# Exercise description
Below are some records. Print all of them exactly as they appear.

# Supplied records
Start of Block

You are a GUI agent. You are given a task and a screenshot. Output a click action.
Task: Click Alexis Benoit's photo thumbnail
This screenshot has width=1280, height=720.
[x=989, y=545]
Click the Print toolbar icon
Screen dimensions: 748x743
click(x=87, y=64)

End of Block

# Output for this exercise
You are a GUI agent. You are given a task and a screenshot. Output a click action.
Task: Click Alexis Benoit's photo thumbnail
This screenshot has width=1280, height=720.
[x=989, y=545]
Click the Print toolbar icon
Screen dimensions: 748x743
click(x=87, y=64)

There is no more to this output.